In 2013 important steps were made towards a virtual reconstruction of the old East Asia Collection of the Prussian State Library. Supported by a grant from the Commissary for Culture and Media (BKM) of the German Federal Government and in cooperation with the Biblioteka Jagiellońska in Krakow, Poland, the East Asia collection, which due to the war is nowadays housed at Krakow, was digitised in almost its entirety. Currently the collection is catalogued and the titles will then be presented in the Digital Collections of the State Library of Berlin.

The East Asia collection of the Berlin State Library includes five series of altogether 64 prints of so called "battle copper engravings". The copper plates to these prints were produced by order of the Qianlong emperor (1736-1795) of the Qing dynasty to illustrate and glorify his military campaigns. They are unique from the perspective of art history and represent an important document of self-portrayal of Manju power in the Chinese empire.

from the late Qing Period: The Berlin collection of 181 mongolian manuscript maps digitised here are accompanied by the descriptions taken from volume one of the Verzeichnis der Orientalischen Handschriften in Deutschland reproduced with kind permission of the Franz Steiner Verlag.

The Digital Library of Lao Manuscripts (DLLM) makes images of almost 12,000 texts from throughout Laos easily accessible for study, together with related information and resources. Collaborating institutions are the National Library of Laos, the University of Passau, and the Staatsbibliothek zu Berlin Preußischer Kulturbesitz. The project is funded by the German Research Foundation (DFG) and the German Federal Ministry of Economic Cooperation and Development (BMZ).

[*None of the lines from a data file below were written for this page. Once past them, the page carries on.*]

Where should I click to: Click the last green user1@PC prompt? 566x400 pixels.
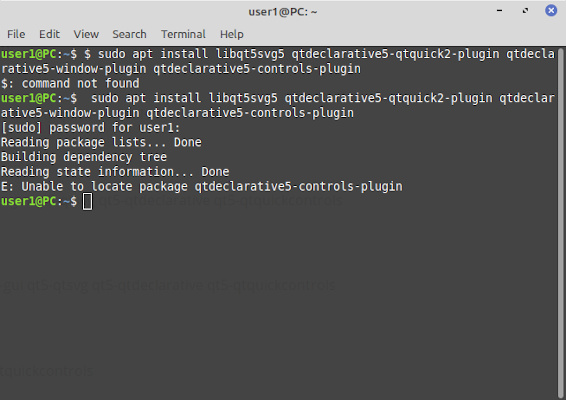coord(39,201)
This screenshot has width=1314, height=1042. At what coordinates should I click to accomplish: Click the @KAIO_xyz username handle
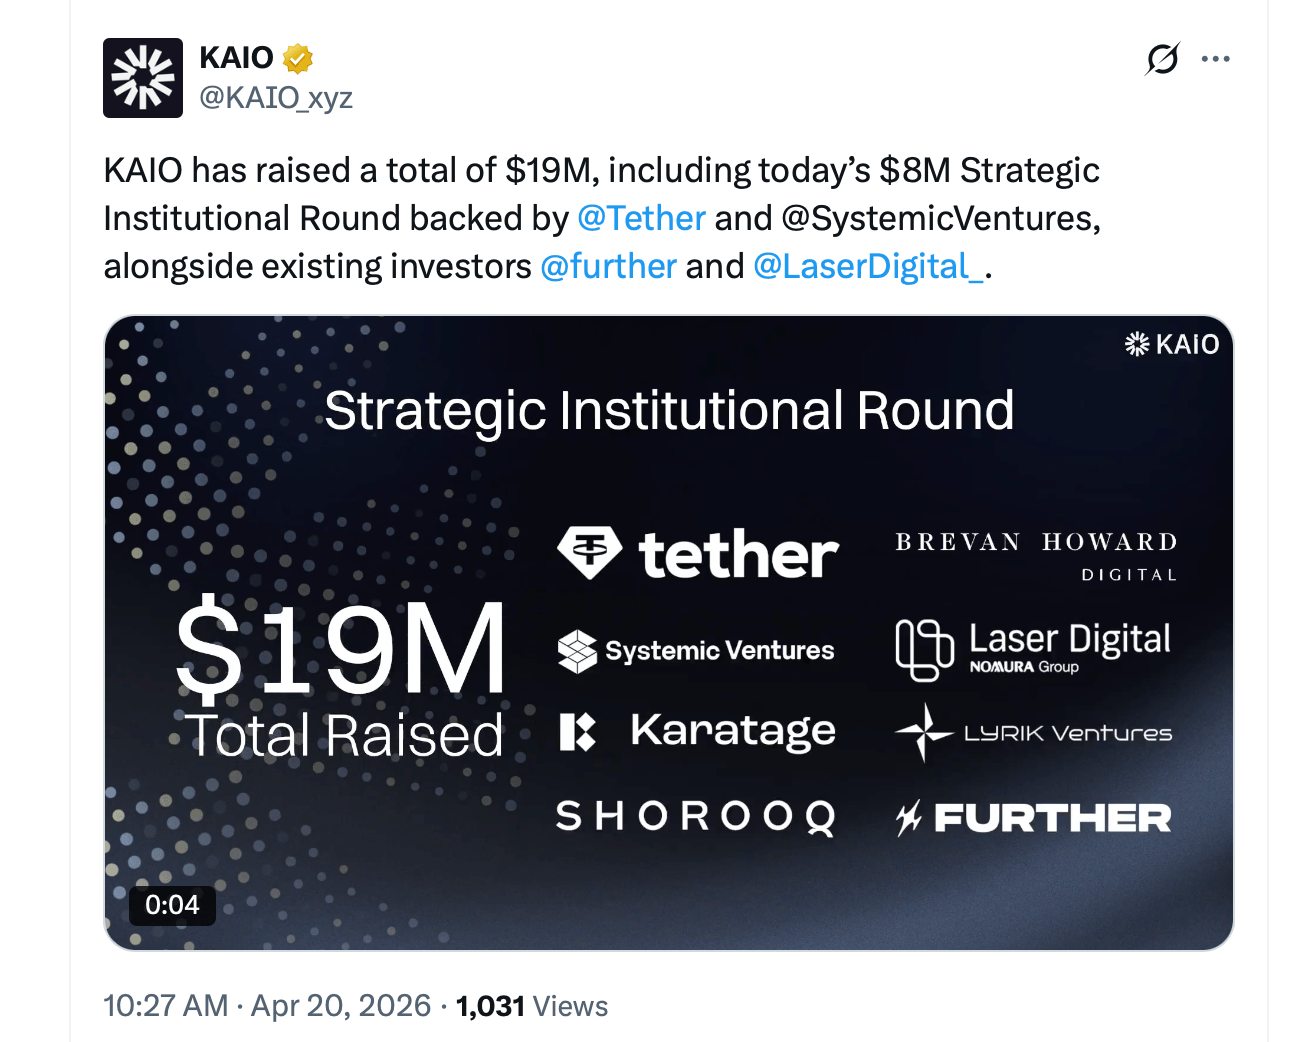tap(276, 97)
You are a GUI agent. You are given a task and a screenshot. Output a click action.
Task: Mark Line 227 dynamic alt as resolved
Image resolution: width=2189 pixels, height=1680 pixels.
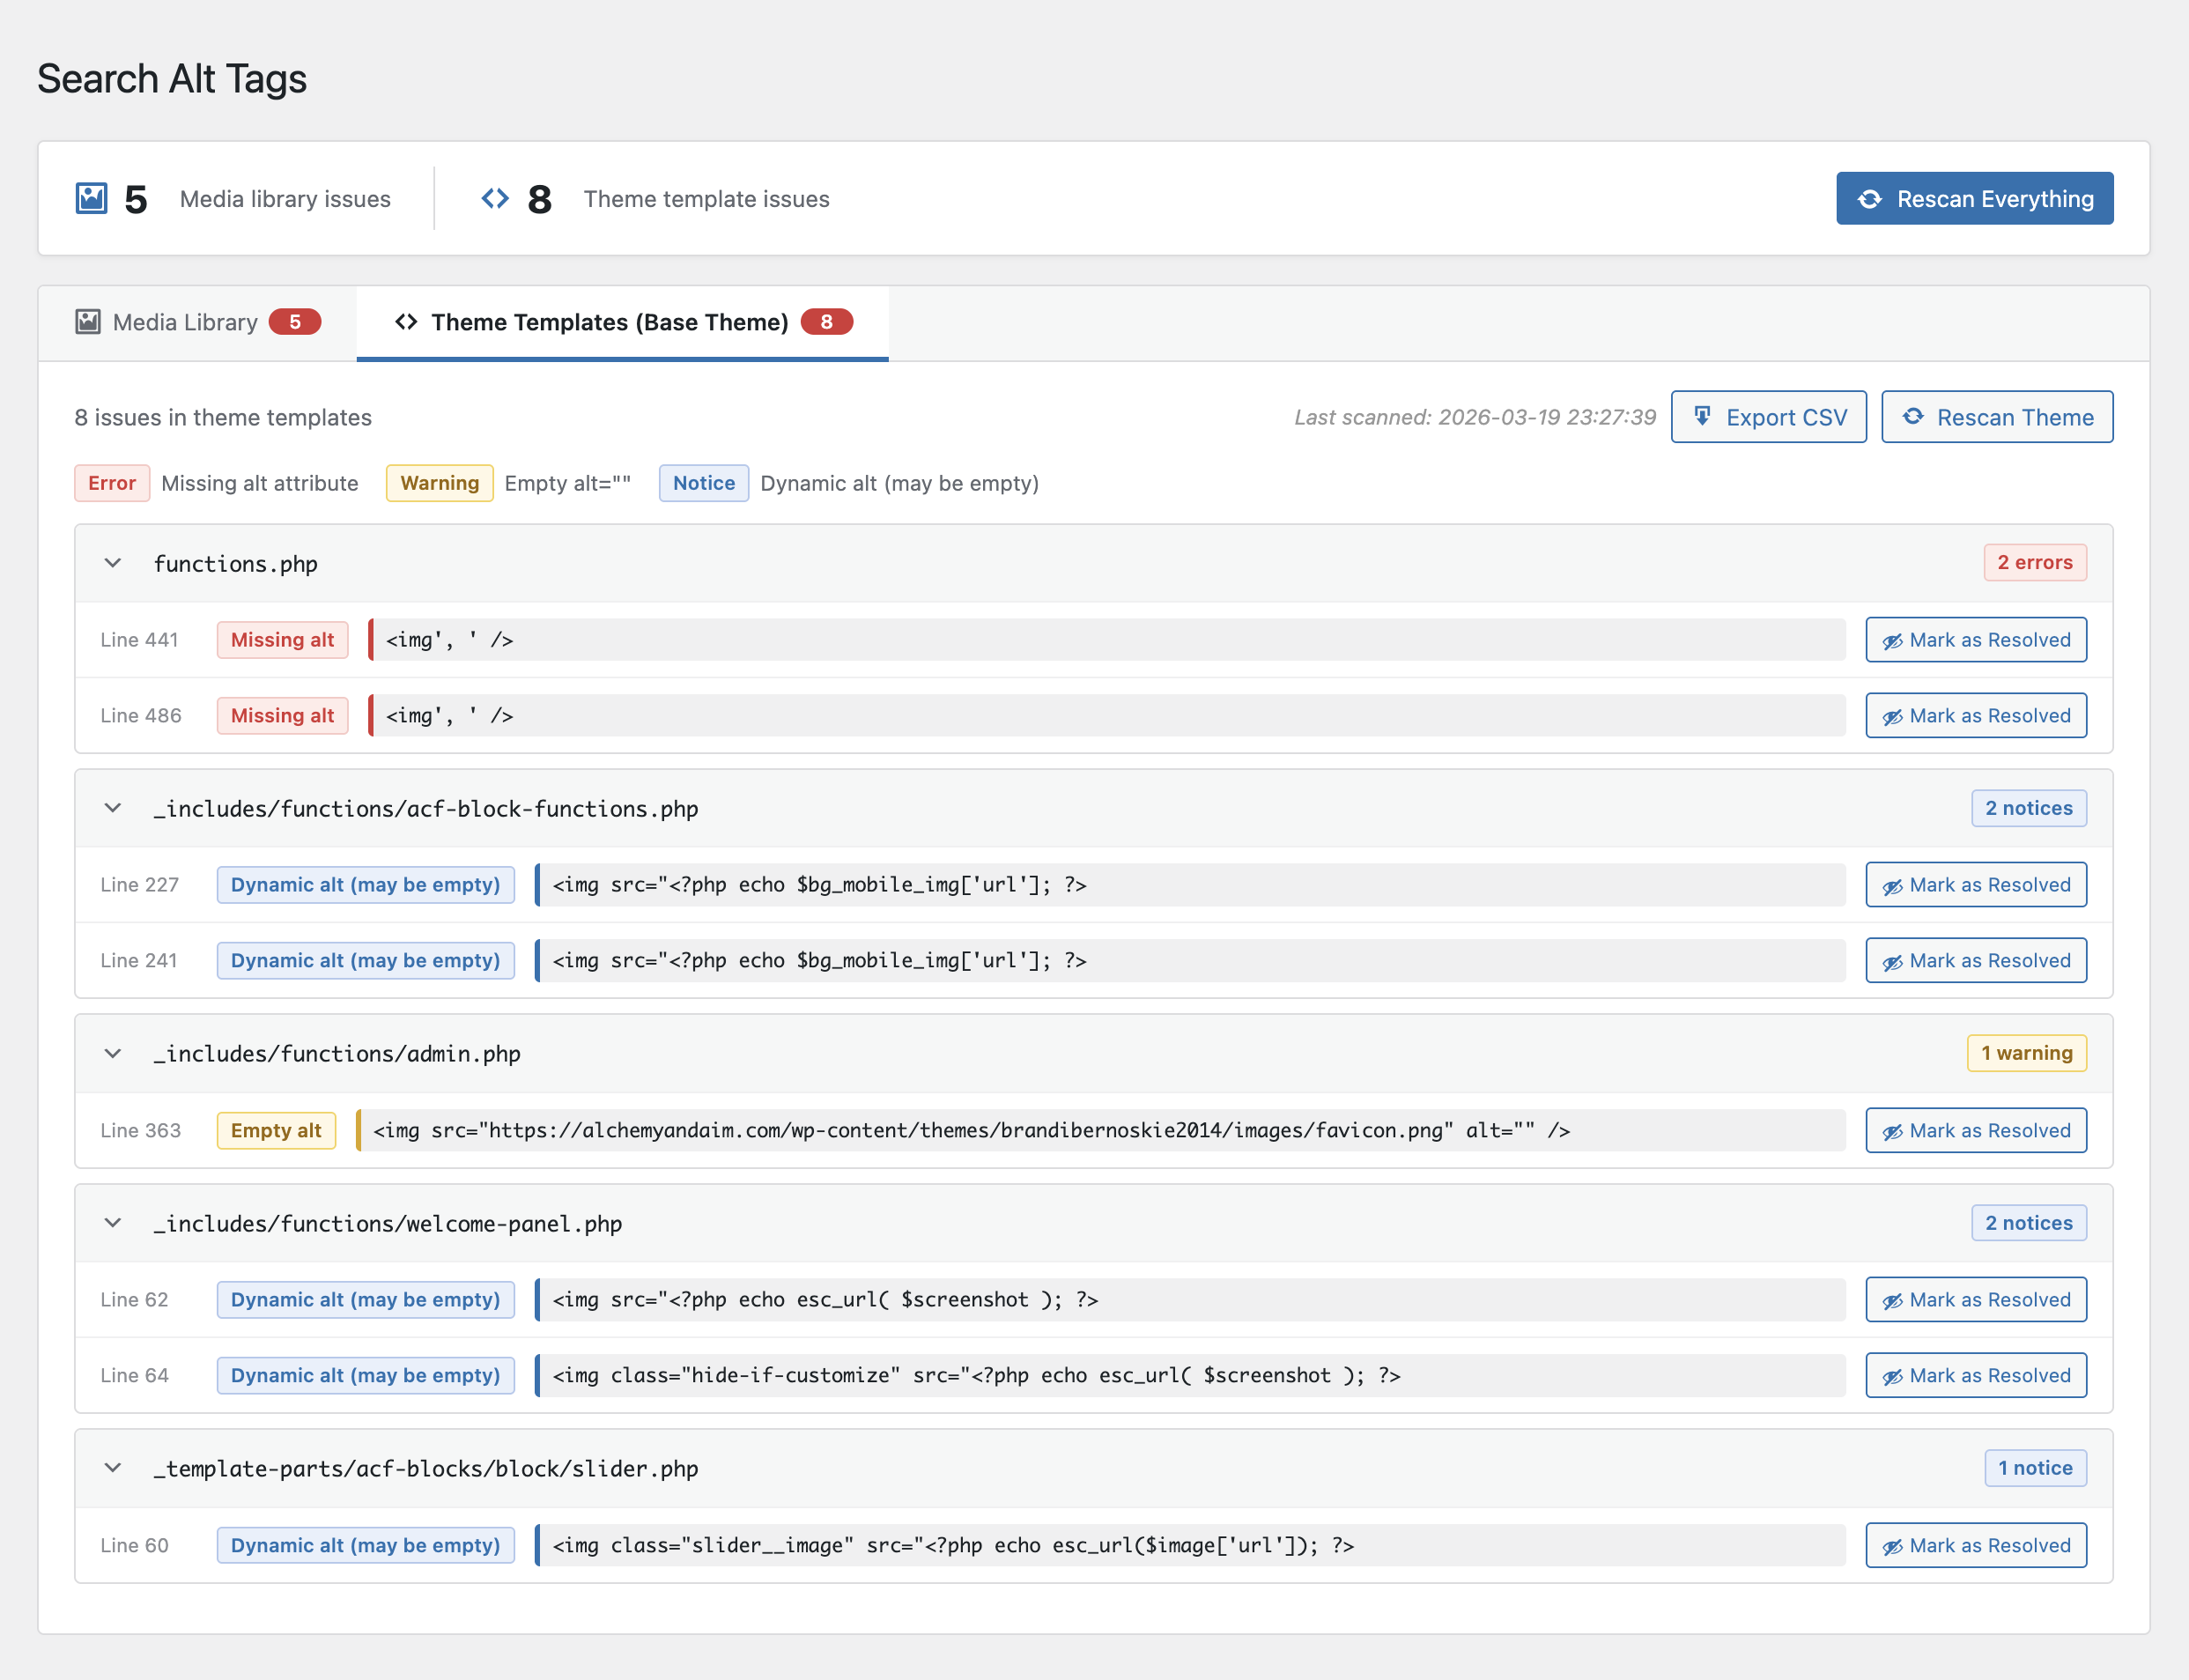point(1975,885)
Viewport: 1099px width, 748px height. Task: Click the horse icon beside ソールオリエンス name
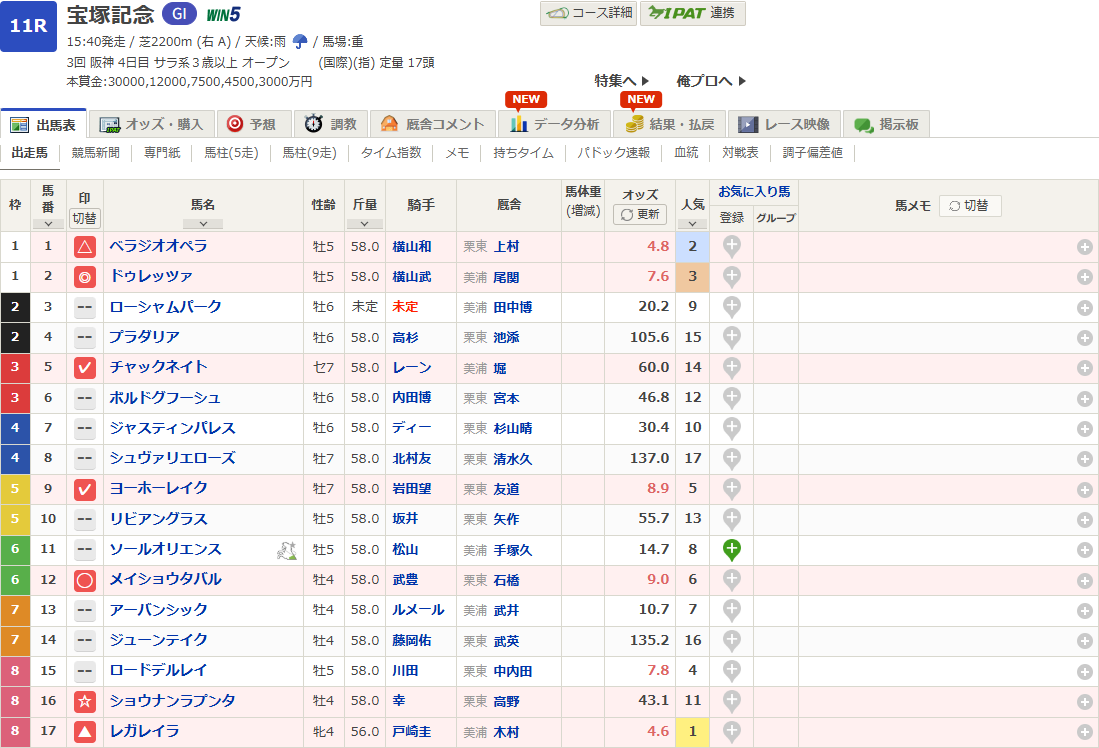click(x=286, y=549)
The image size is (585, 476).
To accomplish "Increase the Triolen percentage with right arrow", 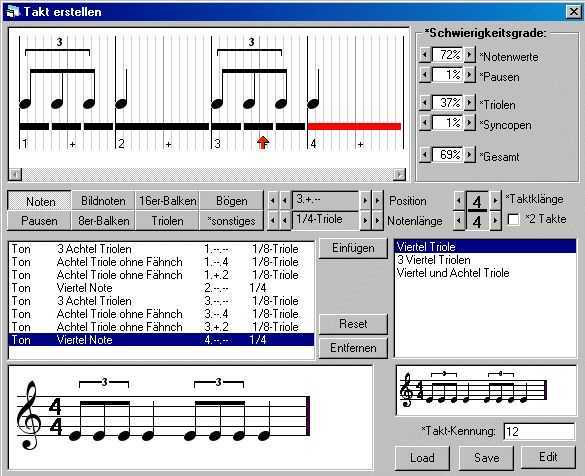I will (x=470, y=102).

The Digital Library of Northern Thai Manuscripts (DLNTM) is designed as a resource for the study of traditional literature from this region. At present, the digital library contains images of over 4,200 manuscripts which can be searched and viewed online or freely downloaded, and to which more manuscripts will be added. Collaborating institutions are the University of Pennsylvania, Chiang Mai University, the National Library of Laos, and Staatsbibliothek zu Berlin. The project is funded by the Henry Luce Foundation and the German Federal Foreign Office.

Alternate

Among its nearly 280.000 volumes the Library of the South Asia Institute of the University of Heidelberg also holds some rare publications from the 18th to the early 20th century. Selected titles are presented in the Digital Collections of Heidelberg University Library and made publicly available via CrossAsia. Apart from historical travel narratives another focus lies on the digitization of works by German Indologists.

Günther-Dietz Sontheimer (1934-1992), since 1977 professor of Religious History of South Asia at the South Asia Institute, University of Heidelberg, where he also taught traditional law, Marathi language and Marathi literature, made more than 22,000 slides during his thirty years of research. His slide collection has been digitized and is now accessible through the image database HeidICON. The digitization was funded by the Cluster of Excellence ”Asia and Europe in a Global Context – Shifting Asymmetries in Cultural Flows“.

The Hiteshranjan Sanyal Memorial Archive contains a large collection of textual and visual materials focusing mainly on colonial Bengal. In 1993 the Centre for Studies in Social Sciences, Calcutta (CSSSC) started the microfilming and digitization of early Bengali journals from the colonial period. This unique collection also includes rare Bengali books as well as Assamese journals and books. Based on a Memorandum of Understanding between the CSSSC and the South Asia Institute at Heidelberg University, parts of this collection are now presented in the Digital Collections of Heidelberg University Library and made available on CrossAsia Repository.